* begin GIVEN DATA *

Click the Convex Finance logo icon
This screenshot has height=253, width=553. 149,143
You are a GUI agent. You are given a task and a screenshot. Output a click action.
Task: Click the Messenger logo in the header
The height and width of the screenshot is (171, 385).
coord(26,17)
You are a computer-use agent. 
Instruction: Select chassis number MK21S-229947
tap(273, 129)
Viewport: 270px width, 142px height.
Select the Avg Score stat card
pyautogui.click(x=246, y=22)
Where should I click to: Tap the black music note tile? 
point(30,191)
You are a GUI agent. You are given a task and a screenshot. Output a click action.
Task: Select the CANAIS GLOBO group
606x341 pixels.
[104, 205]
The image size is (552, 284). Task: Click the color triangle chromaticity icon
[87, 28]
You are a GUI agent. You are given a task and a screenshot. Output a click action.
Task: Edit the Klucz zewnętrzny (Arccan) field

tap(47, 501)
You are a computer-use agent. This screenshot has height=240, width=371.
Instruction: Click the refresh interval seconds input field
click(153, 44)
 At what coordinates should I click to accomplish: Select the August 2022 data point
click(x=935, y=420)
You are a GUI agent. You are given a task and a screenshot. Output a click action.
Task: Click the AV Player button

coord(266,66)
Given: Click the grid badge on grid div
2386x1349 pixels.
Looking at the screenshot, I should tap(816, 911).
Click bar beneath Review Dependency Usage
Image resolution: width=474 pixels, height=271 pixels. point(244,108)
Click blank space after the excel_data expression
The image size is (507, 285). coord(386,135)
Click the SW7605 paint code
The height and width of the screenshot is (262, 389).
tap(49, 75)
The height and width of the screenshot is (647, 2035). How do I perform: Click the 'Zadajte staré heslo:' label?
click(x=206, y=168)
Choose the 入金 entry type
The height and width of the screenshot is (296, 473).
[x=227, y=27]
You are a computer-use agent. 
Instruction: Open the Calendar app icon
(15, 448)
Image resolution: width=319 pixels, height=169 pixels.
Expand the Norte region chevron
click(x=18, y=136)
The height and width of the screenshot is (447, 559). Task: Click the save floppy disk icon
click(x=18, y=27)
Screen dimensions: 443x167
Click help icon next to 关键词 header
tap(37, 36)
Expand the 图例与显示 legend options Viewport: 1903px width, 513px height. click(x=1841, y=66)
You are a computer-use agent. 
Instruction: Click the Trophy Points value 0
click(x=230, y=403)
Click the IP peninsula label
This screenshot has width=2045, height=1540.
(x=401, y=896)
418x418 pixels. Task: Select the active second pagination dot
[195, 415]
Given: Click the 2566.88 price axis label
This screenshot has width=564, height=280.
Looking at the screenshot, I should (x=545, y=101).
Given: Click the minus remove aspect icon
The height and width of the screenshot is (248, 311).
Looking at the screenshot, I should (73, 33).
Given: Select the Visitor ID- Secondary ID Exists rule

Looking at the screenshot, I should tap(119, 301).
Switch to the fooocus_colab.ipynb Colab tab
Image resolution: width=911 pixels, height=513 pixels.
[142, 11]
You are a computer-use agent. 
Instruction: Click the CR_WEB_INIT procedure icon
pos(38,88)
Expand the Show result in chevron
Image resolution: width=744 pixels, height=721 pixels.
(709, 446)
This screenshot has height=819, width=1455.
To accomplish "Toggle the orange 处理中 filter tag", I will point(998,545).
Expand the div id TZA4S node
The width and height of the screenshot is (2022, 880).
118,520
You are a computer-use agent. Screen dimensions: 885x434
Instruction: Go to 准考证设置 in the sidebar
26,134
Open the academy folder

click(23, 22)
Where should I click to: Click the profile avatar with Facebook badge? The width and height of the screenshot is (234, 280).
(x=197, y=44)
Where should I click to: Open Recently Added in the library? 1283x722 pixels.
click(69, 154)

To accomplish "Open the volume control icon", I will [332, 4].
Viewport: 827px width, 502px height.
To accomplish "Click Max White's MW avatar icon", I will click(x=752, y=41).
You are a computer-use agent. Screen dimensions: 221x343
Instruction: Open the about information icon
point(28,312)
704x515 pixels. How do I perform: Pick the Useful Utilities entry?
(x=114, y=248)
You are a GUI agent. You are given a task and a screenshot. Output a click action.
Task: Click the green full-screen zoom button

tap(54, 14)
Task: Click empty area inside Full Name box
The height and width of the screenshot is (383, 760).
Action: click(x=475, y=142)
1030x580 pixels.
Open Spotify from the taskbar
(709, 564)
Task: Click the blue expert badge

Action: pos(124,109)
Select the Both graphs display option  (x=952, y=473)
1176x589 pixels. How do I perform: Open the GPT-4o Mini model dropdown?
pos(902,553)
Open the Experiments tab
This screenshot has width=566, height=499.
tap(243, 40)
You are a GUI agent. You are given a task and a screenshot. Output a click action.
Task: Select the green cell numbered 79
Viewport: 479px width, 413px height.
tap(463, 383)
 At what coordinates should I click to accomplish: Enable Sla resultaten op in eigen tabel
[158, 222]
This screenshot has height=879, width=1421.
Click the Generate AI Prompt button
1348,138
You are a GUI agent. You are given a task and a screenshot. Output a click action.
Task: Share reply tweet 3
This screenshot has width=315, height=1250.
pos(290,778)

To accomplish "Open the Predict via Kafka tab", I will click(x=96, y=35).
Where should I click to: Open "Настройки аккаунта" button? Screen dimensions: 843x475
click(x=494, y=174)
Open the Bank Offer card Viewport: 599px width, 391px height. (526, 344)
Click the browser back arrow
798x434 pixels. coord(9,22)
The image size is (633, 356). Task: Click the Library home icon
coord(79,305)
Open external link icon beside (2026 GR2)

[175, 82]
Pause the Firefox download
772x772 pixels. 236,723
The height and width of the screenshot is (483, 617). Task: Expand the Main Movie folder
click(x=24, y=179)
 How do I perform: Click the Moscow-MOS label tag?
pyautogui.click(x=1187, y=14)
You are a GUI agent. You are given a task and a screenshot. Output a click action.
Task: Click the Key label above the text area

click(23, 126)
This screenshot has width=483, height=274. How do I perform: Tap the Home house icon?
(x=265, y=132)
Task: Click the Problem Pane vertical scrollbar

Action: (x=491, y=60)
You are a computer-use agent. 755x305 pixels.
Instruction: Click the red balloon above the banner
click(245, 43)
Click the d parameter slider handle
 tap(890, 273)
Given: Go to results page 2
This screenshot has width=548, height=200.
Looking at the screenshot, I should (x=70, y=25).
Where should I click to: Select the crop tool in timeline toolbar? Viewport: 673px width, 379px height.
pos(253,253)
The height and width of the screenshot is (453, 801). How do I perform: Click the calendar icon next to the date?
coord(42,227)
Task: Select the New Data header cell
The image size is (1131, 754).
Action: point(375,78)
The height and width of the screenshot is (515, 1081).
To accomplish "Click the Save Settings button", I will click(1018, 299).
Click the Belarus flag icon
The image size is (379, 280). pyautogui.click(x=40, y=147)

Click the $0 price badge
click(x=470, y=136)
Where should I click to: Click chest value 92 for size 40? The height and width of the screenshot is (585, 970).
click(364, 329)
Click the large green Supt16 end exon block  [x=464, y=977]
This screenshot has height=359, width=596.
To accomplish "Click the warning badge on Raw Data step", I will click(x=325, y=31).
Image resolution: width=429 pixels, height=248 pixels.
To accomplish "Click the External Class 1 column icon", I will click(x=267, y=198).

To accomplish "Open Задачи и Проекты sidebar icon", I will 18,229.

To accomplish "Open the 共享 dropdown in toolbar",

* end GIVEN DATA *

Copy every one of the records above word for word, in the same order.

*TASK RESPONSE*:
Click the Convex Finance logo icon
This screenshot has height=253, width=553. 149,143
You are a GUI agent. You are given a task and a screenshot. Output a click action.
Task: Click the Messenger logo in the header
The height and width of the screenshot is (171, 385).
coord(26,17)
You are a computer-use agent. 
Instruction: Select chassis number MK21S-229947
tap(273, 129)
Viewport: 270px width, 142px height.
Select the Avg Score stat card
pyautogui.click(x=246, y=22)
Where should I click to: Tap the black music note tile? 
point(30,191)
You are a GUI agent. You are given a task and a screenshot. Output a click action.
Task: Select the CANAIS GLOBO group
606x341 pixels.
[104, 205]
The image size is (552, 284). Task: Click the color triangle chromaticity icon
[87, 28]
You are a GUI agent. You are given a task and a screenshot. Output a click action.
Task: Edit the Klucz zewnętrzny (Arccan) field

tap(47, 501)
You are a computer-use agent. This screenshot has height=240, width=371.
Instruction: Click the refresh interval seconds input field
click(153, 44)
 At what coordinates should I click to accomplish: Select the August 2022 data point
click(x=935, y=420)
You are a GUI agent. You are given a task and a screenshot. Output a click action.
Task: Click the AV Player button

coord(266,66)
Given: Click the grid badge on grid div
2386x1349 pixels.
Looking at the screenshot, I should tap(816, 911).
Click bar beneath Review Dependency Usage
Image resolution: width=474 pixels, height=271 pixels. point(244,108)
Click blank space after the excel_data expression
The image size is (507, 285). coord(386,135)
Click the SW7605 paint code
The height and width of the screenshot is (262, 389).
tap(49, 75)
The height and width of the screenshot is (647, 2035). How do I perform: Click the 'Zadajte staré heslo:' label?
click(x=206, y=168)
Choose the 入金 entry type
The height and width of the screenshot is (296, 473).
[x=227, y=27]
You are a computer-use agent. 
Instruction: Open the Calendar app icon
(15, 448)
Image resolution: width=319 pixels, height=169 pixels.
Expand the Norte region chevron
click(x=18, y=136)
The height and width of the screenshot is (447, 559). Task: Click the save floppy disk icon
click(x=18, y=27)
Screen dimensions: 443x167
Click help icon next to 关键词 header
tap(37, 36)
Expand the 图例与显示 legend options Viewport: 1903px width, 513px height. click(x=1841, y=66)
You are a computer-use agent. 
Instruction: Click the Trophy Points value 0
click(x=230, y=403)
Click the IP peninsula label
This screenshot has width=2045, height=1540.
(x=401, y=896)
418x418 pixels. Task: Select the active second pagination dot
[195, 415]
Given: Click the 2566.88 price axis label
This screenshot has width=564, height=280.
Looking at the screenshot, I should (x=545, y=101).
Given: Click the minus remove aspect icon
The height and width of the screenshot is (248, 311).
Looking at the screenshot, I should (73, 33).
Given: Select the Visitor ID- Secondary ID Exists rule

Looking at the screenshot, I should tap(119, 301).
Switch to the fooocus_colab.ipynb Colab tab
Image resolution: width=911 pixels, height=513 pixels.
[142, 11]
You are a computer-use agent. 
Instruction: Click the CR_WEB_INIT procedure icon
pos(38,88)
Expand the Show result in chevron
Image resolution: width=744 pixels, height=721 pixels.
(709, 446)
This screenshot has height=819, width=1455.
To accomplish "Toggle the orange 处理中 filter tag", I will point(998,545).
Expand the div id TZA4S node
The width and height of the screenshot is (2022, 880).
118,520
You are a computer-use agent. Screen dimensions: 885x434
Instruction: Go to 准考证设置 in the sidebar
26,134
Open the academy folder

click(23, 22)
Where should I click to: Click the profile avatar with Facebook badge? The width and height of the screenshot is (234, 280).
(x=197, y=44)
Where should I click to: Open Recently Added in the library? 1283x722 pixels.
click(69, 154)

To accomplish "Open the volume control icon", I will [332, 4].
Viewport: 827px width, 502px height.
To accomplish "Click Max White's MW avatar icon", I will click(x=752, y=41).
You are a computer-use agent. Screen dimensions: 221x343
Instruction: Open the about information icon
point(28,312)
704x515 pixels. How do I perform: Pick the Useful Utilities entry?
(x=114, y=248)
You are a GUI agent. You are given a task and a screenshot. Output a click action.
Task: Click the green full-screen zoom button

tap(54, 14)
Task: Click empty area inside Full Name box
The height and width of the screenshot is (383, 760).
Action: click(x=475, y=142)
1030x580 pixels.
Open Spotify from the taskbar
(709, 564)
Task: Click the blue expert badge

Action: pos(124,109)
Select the Both graphs display option  (x=952, y=473)
1176x589 pixels. How do I perform: Open the GPT-4o Mini model dropdown?
pos(902,553)
Open the Experiments tab
This screenshot has width=566, height=499.
tap(243, 40)
You are a GUI agent. You are given a task and a screenshot. Output a click action.
Task: Select the green cell numbered 79
Viewport: 479px width, 413px height.
tap(463, 383)
 At what coordinates should I click to accomplish: Enable Sla resultaten op in eigen tabel
[158, 222]
This screenshot has height=879, width=1421.
Click the Generate AI Prompt button
1348,138
You are a GUI agent. You are given a task and a screenshot. Output a click action.
Task: Share reply tweet 3
This screenshot has width=315, height=1250.
pos(290,778)

To accomplish "Open the Predict via Kafka tab", I will click(x=96, y=35).
Where should I click to: Open "Настройки аккаунта" button? Screen dimensions: 843x475
click(x=494, y=174)
Open the Bank Offer card Viewport: 599px width, 391px height. (526, 344)
Click the browser back arrow
798x434 pixels. coord(9,22)
The image size is (633, 356). Task: Click the Library home icon
coord(79,305)
Open external link icon beside (2026 GR2)

[175, 82]
Pause the Firefox download
772x772 pixels. 236,723
The height and width of the screenshot is (483, 617). Task: Expand the Main Movie folder
click(x=24, y=179)
 How do I perform: Click the Moscow-MOS label tag?
pyautogui.click(x=1187, y=14)
You are a GUI agent. You are given a task and a screenshot. Output a click action.
Task: Click the Key label above the text area

click(23, 126)
This screenshot has width=483, height=274. How do I perform: Tap the Home house icon?
(x=265, y=132)
Task: Click the Problem Pane vertical scrollbar

Action: (x=491, y=60)
You are a computer-use agent. 755x305 pixels.
Instruction: Click the red balloon above the banner
click(245, 43)
Click the d parameter slider handle
 tap(890, 273)
Given: Go to results page 2
This screenshot has width=548, height=200.
Looking at the screenshot, I should (x=70, y=25).
Where should I click to: Select the crop tool in timeline toolbar? Viewport: 673px width, 379px height.
pos(253,253)
The height and width of the screenshot is (453, 801). How do I perform: Click the calendar icon next to the date?
coord(42,227)
Task: Select the New Data header cell
The image size is (1131, 754).
Action: point(375,78)
The height and width of the screenshot is (515, 1081).
To accomplish "Click the Save Settings button", I will click(1018, 299).
Click the Belarus flag icon
The image size is (379, 280). pyautogui.click(x=40, y=147)

Click the $0 price badge
click(x=470, y=136)
Where should I click to: Click chest value 92 for size 40? The height and width of the screenshot is (585, 970).
click(364, 329)
Click the large green Supt16 end exon block  [x=464, y=977]
This screenshot has height=359, width=596.
To accomplish "Click the warning badge on Raw Data step", I will click(x=325, y=31).
Image resolution: width=429 pixels, height=248 pixels.
To accomplish "Click the External Class 1 column icon", I will click(x=267, y=198).

To accomplish "Open Задачи и Проекты sidebar icon", I will 18,229.

To accomplish "Open the 共享 dropdown in toolbar",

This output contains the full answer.